⁴⁵Logo em seguida obrigou os Seus discípulos a entrarem no barco e irem adiante para o outro lado, em direção a Betsaida, enquanto despedia a multidão. ⁴⁶Depois de despedir o povo, foi ao monte para orar. ⁴⁷Ao cair da tarde, o barco estava no meio do mar, e Ele sozinho em terra. ⁴⁸E viu que eles se esforçavam ao remar, porque o vento lhes era contrário. Então, por volta da quarta vigília da noite, foi até eles, andando sobre o mar; e queria passar adiante deles. ⁴⁹Mas eles, vendo-O andar sobre o mar, pensaram que fosse um fantasma e gritaram; ⁵⁰porque todos O viram e ficaram perturbados. Porém imediatamente lhes falou e disse: "Tenham bom ânimo; sou Eu, não temam". ⁵¹Então subiu para junto deles no barco, e o vento cessou. E ficaram grandemente admirados entre si, maravilhados; ⁵²porque não haviam compreendido o milagre dos pães, antes o seu coração estava endurecido.
Curas em Genesaré.
⁵³Tendo atravessado, chegaram à terra de Genesaré e atracaram. ⁵⁴Ao saírem do barco, logo O reconheceram ⁵⁵e correram por toda aquela região ao redor, começando a trazer em leitos os enfermos para onde ouviam que Ele estava. ⁵⁶E onde quer que entrasse, em aldeias, cidades ou campos, colocavam os enfermos nas praças e Lhe rogavam que ao menos pudessem tocar na borda da Sua veste; e todos os que O tocavam eram curados.
O sexto capítulo de Marcos inicia-se com o contraste entre a autoridade de Jesus e a incredulidade humana em sua terra natal. Em Nazareno, os conterrâneos de Jesus tropeçam em sua origem humilde como "o carpinteiro", limitando a manifestação de milagres pela falta de fé. Este episódio sublinha que a familiaridade humana pode cegar para o reconhecimento do divino. Em resposta ao rejeito, Jesus amplia sua missão enviando os Doze Apóstolos sob um regime de extrema austeridade e dependência da providência, instruindo-os a sacudir o pó dos pés como testemunho contra aqueles que recusassem a mensagem do Reino.
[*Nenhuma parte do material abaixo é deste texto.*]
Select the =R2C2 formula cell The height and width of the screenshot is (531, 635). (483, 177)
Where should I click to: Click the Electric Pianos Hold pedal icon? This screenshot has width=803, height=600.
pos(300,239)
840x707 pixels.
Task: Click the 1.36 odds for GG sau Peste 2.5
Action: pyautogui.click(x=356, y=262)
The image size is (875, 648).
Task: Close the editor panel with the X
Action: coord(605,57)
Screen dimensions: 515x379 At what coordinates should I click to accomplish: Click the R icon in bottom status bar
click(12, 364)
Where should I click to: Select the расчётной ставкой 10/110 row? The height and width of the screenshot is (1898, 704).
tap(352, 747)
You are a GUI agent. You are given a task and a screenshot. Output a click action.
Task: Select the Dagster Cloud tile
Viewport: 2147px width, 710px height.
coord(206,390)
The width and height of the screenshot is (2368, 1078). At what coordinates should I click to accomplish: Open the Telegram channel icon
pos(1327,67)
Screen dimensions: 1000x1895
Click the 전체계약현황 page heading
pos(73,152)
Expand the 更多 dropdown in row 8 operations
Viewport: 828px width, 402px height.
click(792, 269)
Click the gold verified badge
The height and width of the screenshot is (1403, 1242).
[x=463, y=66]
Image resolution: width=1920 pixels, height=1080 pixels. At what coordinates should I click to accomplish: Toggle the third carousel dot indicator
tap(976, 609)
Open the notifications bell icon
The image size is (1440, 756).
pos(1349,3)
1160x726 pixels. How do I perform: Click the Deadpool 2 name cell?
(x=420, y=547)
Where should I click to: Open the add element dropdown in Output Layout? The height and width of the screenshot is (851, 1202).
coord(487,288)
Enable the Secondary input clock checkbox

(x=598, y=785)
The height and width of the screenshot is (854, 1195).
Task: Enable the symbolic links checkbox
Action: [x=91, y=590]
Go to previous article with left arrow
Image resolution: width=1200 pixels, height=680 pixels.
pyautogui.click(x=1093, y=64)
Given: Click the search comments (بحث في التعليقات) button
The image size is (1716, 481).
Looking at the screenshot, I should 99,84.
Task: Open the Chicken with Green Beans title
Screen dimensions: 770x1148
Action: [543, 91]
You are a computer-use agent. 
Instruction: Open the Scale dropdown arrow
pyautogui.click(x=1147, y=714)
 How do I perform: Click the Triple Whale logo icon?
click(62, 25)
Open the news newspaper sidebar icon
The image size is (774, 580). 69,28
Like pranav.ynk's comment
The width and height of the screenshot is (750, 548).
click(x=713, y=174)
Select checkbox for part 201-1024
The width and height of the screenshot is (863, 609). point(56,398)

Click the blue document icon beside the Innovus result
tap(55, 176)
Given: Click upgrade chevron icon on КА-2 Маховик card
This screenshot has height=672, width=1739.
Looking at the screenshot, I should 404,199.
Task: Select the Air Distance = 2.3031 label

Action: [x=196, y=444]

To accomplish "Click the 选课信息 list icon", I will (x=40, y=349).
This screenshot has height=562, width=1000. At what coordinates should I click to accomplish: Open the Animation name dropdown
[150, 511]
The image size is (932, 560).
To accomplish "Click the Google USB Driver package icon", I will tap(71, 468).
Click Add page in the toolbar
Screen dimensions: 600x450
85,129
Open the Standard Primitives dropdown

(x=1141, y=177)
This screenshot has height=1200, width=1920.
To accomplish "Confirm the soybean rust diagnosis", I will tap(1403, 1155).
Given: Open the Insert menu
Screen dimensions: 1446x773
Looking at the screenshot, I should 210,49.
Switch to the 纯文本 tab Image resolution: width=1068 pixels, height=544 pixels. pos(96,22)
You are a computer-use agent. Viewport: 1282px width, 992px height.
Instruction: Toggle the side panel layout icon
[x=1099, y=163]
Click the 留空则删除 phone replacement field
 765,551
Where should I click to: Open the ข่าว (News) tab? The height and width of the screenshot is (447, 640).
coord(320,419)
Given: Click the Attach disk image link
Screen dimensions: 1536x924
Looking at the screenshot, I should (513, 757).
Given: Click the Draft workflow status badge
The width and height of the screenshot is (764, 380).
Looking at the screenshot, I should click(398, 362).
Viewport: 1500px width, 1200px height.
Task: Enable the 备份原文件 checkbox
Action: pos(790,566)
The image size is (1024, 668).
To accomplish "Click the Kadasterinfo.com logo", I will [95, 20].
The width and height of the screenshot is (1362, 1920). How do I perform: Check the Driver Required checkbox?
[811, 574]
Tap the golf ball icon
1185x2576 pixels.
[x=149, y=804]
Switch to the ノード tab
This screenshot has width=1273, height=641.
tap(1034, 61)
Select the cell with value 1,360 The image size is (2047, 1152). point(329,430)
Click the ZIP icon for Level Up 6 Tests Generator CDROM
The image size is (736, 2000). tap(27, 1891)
A narrativa é interrompida pelo relato do martírio de João Batista, executado por Herodes Antipas devido à intriga de Herodias. Este "flashback" teológico serve como um prenúncio sombrio do destino do próprio Jesus, demonstrando que o anúncio da verdade confronta os vícios do poder político e muitas vezes exige o sacrifício da vida. A morte do Precursor estabelece o tom de seriedade para a missão dos discípulos, revelando que o discipulado cristão está intrinsecamente ligado à cruz e à fidelidade incondicional à justiça divina sob qualquer circunstância.
O capítulo encerra-se com dois dos milagres mais emblemáticos de Jesus: a multiplicação dos pães para cinco mil homens e o caminhar sobre as águas. Ao alimentar a multidão no deserto, Jesus evoca o maná do êxodo, posicionando-se como o novo provedor de Israel e antecipando o mistério da Eucaristia. Logo após, ao dominar os elementos da natureza no Mar da Galileia, Ele revela sua identidade divina aos discípulos atônitos. O sumário final em Genesaré reforça que, apesar das incompreensões e perseguições, a presença de Cristo continua a restaurar todos os que, com fé, buscam o simples toque em suas vestes.